▶ _SOURCE TEXT_
········
The verses are some of the best rapping that the group’s ever done, channeling specific locations and elements of the city that, even if listeners haven’t stepped foot in the Big Apple, hometown pride can be easily emoted. Chaz Kangas, Village Voice.
Green Lantern – NY State of Mind Mixtape
The Beastie Boys helped launch one of the finest mixtapes of the day – a semi-official venture that paired classic Beasties tracks to the new stuff. Green Lantern was Eminem’s official DJ and sparked off the memorable feud between Eminem and Ja Rule. The green remixes were about the best things you could hear in the mid noughts.
Wyclef Jean – Lavi New York 2004
Haitians love, in some sense, beyond comprehension. If there were a group who could walk with angels, then Haitians would be it. Haitians are affectionate and docile people, living with a constant hope for a better tomorrow. We know only peace, we only know love, and ye, in a way, our humanity has been abused by the worst of our nature residing for ever more in our leaders. Wyclef Jean – Haiti
Jean emigrated to New York at the age of nine, part of a second wave of Haitian immigrants looking to escape the increasingly difficult life under ‘President For Life’ Baby Doc Duvalier. 60,000 Haitians landed in South Florida between 1977 and 1981, many settling in La Petite Haïti, Lemon City, Miami.
Until then Brooklyn was at the center of Haitian America, and this is where his family stayed in the early days before moving to Newark, New Jersey. Wyclef Jean addresses the refugee experience in the United States on his album Welcome To Haiti: Creole 101. It is a traditional Haitian pop album, with hints of reggaeton, ragga, soca, salsa, zouk and Haitian compas and rap styles. Its content is serious but the delivery is great fun – a good bridge from Haiti to America.
Lavi New York speaks of creating ‘diamonds from the dust’, hard times getting beaten up in public school and the realities of life growing up Haitian in urban America. Translating from the Kreyol: “However much you tried you couldn’t uproot us, Better learn to respect us Haitians!”
Jeffrey Lewis – Williamsburg Will Oldham Horror 2005
Freak folk icon Jeffrey Lewis is channelling Jonathan Richman on this fast and loose stream-of-consciousness mumble on the L Train. It’s not often a You Tube comment sums things up so well, but Ms Missy Melbourne says it all with “Like a Suzanne Vega song with laughs and more words sung by Owen Wilson”. Er, yes!
It’s an indie Alice’s Restaurant – a song that starts out as a bit of a hipster joke but somehow turns itself around to something hypnotic and profound.
········
▶ _GIVEN PROBLEM_
Write out the passage of the New York songs text starting with "Lavi New York speaks" and going on through "hypnotic and profound.", swapping "L Train" for "G Train".

▶ _DATA_
········
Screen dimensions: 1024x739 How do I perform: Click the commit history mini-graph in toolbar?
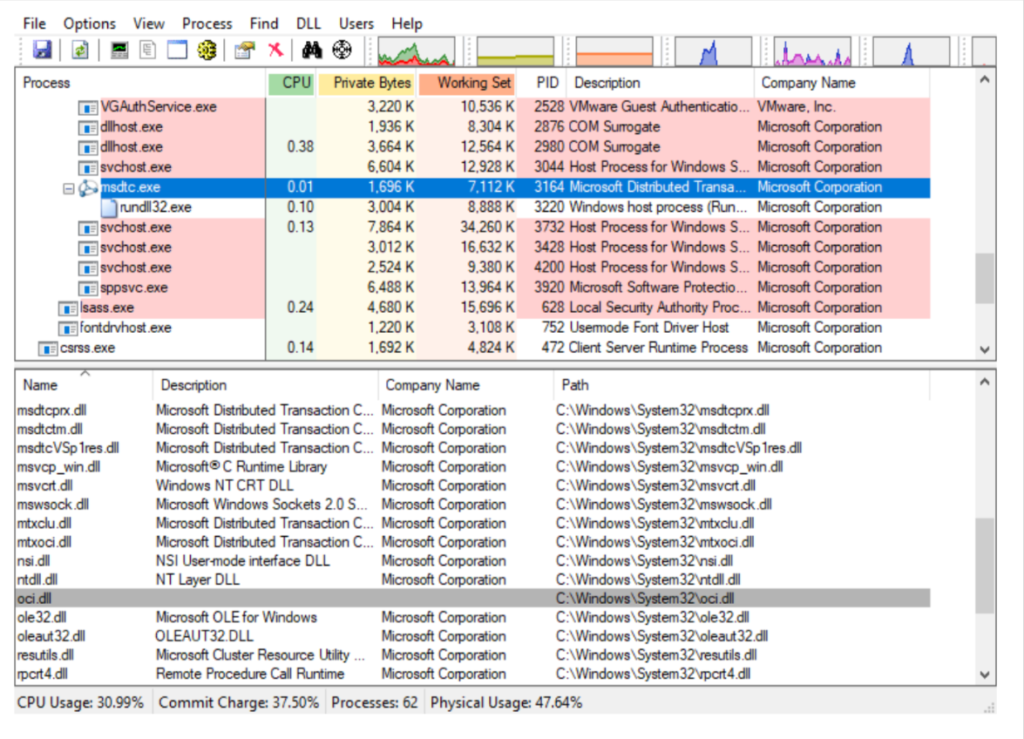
········
▶ _RESULT OF THE TASK_
Lavi New York speaks of creating ‘diamonds from the dust’, hard times getting beaten up in public school and the realities of life growing up Haitian in urban America. Translating from the Kreyol: “However much you tried you couldn’t uproot us, Better learn to respect us Haitians!”
Jeffrey Lewis – Williamsburg Will Oldham Horror 2005
Freak folk icon Jeffrey Lewis is channelling Jonathan Richman on this fast and loose stream-of-consciousness mumble on the G Train. It’s not often a You Tube comment sums things up so well, but Ms Missy Melbourne says it all with “Like a Suzanne Vega song with laughs and more words sung by Owen Wilson”. Er, yes!
It’s an indie Alice’s Restaurant – a song that starts out as a bit of a hipster joke but somehow turns itself around to something hypnotic and profound.